Солнечные лучи, пробившиеся через путаницу почерневших проводов, исчеркали приборный щиток машины. За подернутыми копотью окнами на теплом ветру колыхалась трава. В эти первые минуты после пробуждения Мейтланд лежал на заднем сиденье, глядя через грязные стекла на откос автострады. Он стряхнул с лацканов смокинга засохшую грязь. Было восемь часов утра. Его удивила полная тишина окрестного пейзажа и настораживающее отсутствие назойливого гула транспорта в час пик, разбудившего его прошлым утром, — как будто какой-то разгильдяй-техник, ответственный за поддержание общей иллюзии оторванности от мира на необитаемом острове, забыл включить звук.

Мейтланд пошевелил одеревеневшими конечностями. Распухшая нога лежала как чужая — словно она принадлежала некоему невидимому напарнику. Само же тело, совсем недавно такое мощное, наоборот, за ночь как-то усохло. Плечи и ребра выпирали из-под кожи, словно стараясь отделиться от обволакивающей их мышечной массы. Мейтланд поскреб обломанным ногтем щетину на лице. Мысли вернулись к съеденному перед сном бутерброду с курицей. На зубах еще ощущался целительный жирный вкус мяса и майонеза.
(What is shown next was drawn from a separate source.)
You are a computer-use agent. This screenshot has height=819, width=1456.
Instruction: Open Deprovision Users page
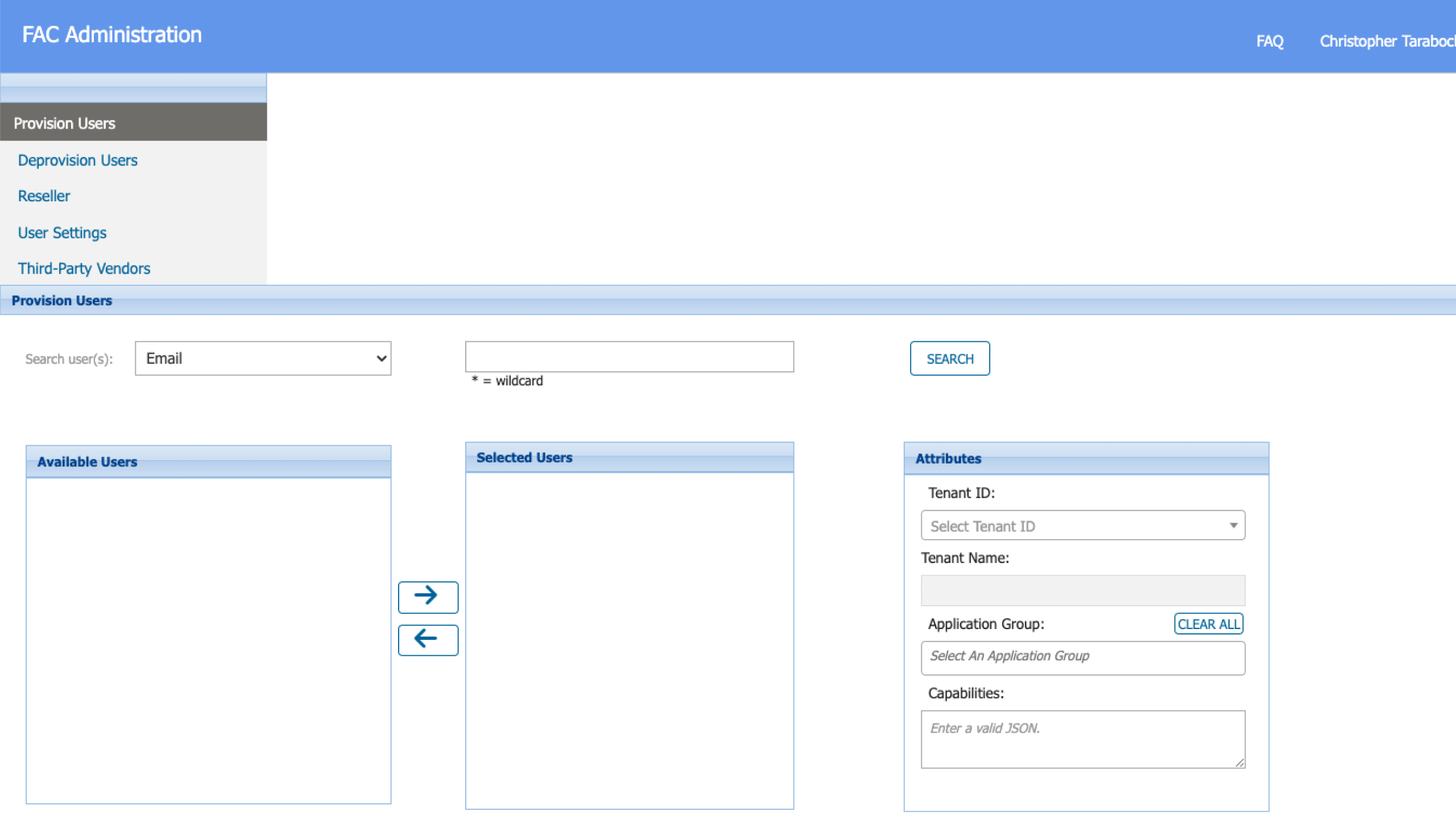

Мейтланд выпрямился и заглянул на переднее сиденье. Из-под обгоревшей кожи торчали пружины. Хотя физически он ослаб, голова работала ясно и четко. Он понимал, что, предпринимая какие бы то ни было попытки выбраться с этого острова, надо экономнее расходовать силы. Он прекрасно помнил, какое враждебное чувство вызывало в нем собственное покалеченное тело и как он неразумно выматывал себя, стараясь во что бы то ни стало продолжать движение. Отныне придется делать небольшие передышки и умерить самонадеянность. Чтобы изыскать путь к спасению, понадобится несколько часов — возможно, даже целый день.

Основные проблемы, с которыми частично ему уже довелось столкнуться, — это где раздобыть питьевую воду, пищу, убежище и какое-нибудь сигнальное устройство. Кроме того, без посторонней помощи с острова ему ни за что не выбраться — откосы слишком круты, и даже если он сможет вытянуть себя наверх с помощью лебедки, к моменту подъема на балюстраду ему вряд ли удастся сохранить сознание. А выбравшись на дорогу, он может запросто попасть под грузовик.

Мейтланд толкнул дверь и взялся за костыль. Даже от этого малого усилия закружилась голова. Он откинулся на сиденье. Стебли помятой травы лезли в открытую дверь, дотягиваясь до его ноги. Стойкость этой сорной травы может послужить образцом правильного поведения и жизнестойкости.

Его стошнило на дверь, комочки серебристой слизи потекли на коврик. Держась за костыль, Мейтланд шатаясь вылез наружу и прислонился к машине, размышляя, долго ли он сможет так простоять. Замызганный смокинг, ставший чересчур просторным для его исхудавших плечей, раздувался на ветру.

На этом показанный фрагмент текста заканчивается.